CLAIRE Martin is one of the most distinctive voices on the UK jazz scene, and rarely falls into the standard clichés of the genre, either in her treatment of jazz standards or her choice of contemporary repertoire.
We are used to hearing her with
a band on her forays into Scotland, but on this occasion she was accompanied only by her resourceful regular pianist, Gareth Williams. And the occasional suspicion that both musicians were feeling their way into the situation was confirmed after the interval, when she revealed that this was the first time they had performed as a duo.
There were also moments where Martin still seemed to be in the process of sorting out just how she wanted to perform some of the songs from her new recording, in terms of details of phrasing and emphasis.
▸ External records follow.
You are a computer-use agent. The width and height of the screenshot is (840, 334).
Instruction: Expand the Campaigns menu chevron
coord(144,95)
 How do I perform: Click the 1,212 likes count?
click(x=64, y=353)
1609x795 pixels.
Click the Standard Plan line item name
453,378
Overall, though, it was a typically confident set, and Williams was more than up to the challenge of filling in for his missing band-mates, while providing inventive solos of his own.
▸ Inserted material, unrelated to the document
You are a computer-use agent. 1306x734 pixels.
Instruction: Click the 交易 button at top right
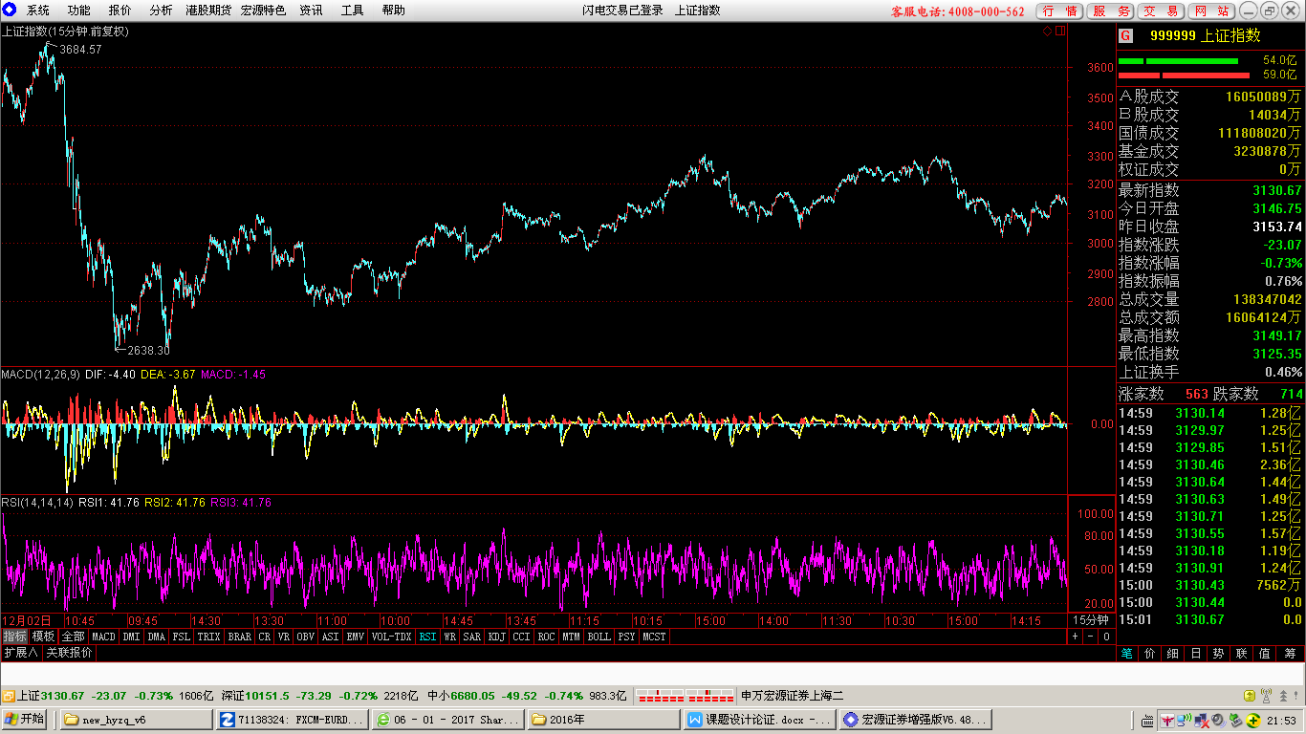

They threw in a sprinkling of up-tempo standards, but most of the material was drawn from the new album, A Modern Art, a selection intended to broaden the range of songs regarded as suitable for jazz treatment. She was adept in catching the sardonic tone of material such as Colin Lazzerini's Like Totally and Steely Dan's Things I Miss The Most, but also gave Esbjörn Svensson's Love Is Real a heart-tugging expressiveness.